Another issue that sorely suffers from politicization is that of immigration. Politicians have long made immigration a hot-button issue for voters - although now, most everyday citizens agree that comprehensive immigration reform is necessary to boost our nation's productivity. Immigrants are a general net positive on the nation's economy. They bring a diverse set of skills and backgrounds when they come to the U.S. Immigrants start new businesses and file patents at a higher rate than U.S. born citizens.
Nevertheless, politicians have made the issue of immigration as divisive as possible, injecting themes of race and nationalism on both sides of the debate. In addition, anti-immigrant policies undermine what has proven to be a positive force in the American economy: an influx of young, eager-to-work immigrants. Unfortunately, despite the fact that these immigrants are willing and able to re-start the American economy, politicians are perpetually working to shut down this vital part of our nation's potential recovery.

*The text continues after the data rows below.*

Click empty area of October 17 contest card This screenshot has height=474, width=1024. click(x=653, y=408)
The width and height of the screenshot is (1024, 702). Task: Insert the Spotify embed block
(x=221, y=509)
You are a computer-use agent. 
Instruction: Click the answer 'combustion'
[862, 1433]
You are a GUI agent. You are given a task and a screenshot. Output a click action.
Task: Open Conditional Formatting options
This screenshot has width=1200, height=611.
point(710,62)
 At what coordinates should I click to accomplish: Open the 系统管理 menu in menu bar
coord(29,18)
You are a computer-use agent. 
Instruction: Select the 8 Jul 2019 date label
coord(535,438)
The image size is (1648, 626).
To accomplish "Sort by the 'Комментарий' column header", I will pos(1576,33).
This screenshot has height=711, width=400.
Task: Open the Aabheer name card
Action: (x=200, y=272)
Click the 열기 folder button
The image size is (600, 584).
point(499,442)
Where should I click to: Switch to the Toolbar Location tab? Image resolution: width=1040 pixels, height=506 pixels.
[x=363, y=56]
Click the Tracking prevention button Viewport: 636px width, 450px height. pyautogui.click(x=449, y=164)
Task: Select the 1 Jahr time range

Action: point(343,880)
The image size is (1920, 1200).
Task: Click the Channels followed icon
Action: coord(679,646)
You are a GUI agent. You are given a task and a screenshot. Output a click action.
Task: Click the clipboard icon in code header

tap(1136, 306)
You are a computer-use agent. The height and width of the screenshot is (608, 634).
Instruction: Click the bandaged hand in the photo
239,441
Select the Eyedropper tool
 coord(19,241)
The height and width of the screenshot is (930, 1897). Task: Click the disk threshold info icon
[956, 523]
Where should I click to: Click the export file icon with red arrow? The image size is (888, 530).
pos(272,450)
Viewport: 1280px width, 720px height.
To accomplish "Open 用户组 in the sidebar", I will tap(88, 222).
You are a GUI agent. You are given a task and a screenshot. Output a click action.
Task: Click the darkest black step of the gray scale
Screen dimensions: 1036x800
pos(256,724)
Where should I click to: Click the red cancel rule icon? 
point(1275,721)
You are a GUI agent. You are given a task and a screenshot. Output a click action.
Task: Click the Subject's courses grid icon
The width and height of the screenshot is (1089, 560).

In 1942, the threat was real and did not discriminate along party lines. In much the same way, the threat of America's economic insolvency does not discriminate between red and blue - it affects us all. While much has changed since WWII, we are still a great nation whose citizens have, time and again, put aside petty differences to face a common challenge.
It is time for our leaders to be as brave. True economic recovery will only begin when our representatives begin to work together for common-sense solutions -- and end the policy of politicization.
The views expressed in this blog are those of the authors and do not necessarily represent the views of the Center for National Policy.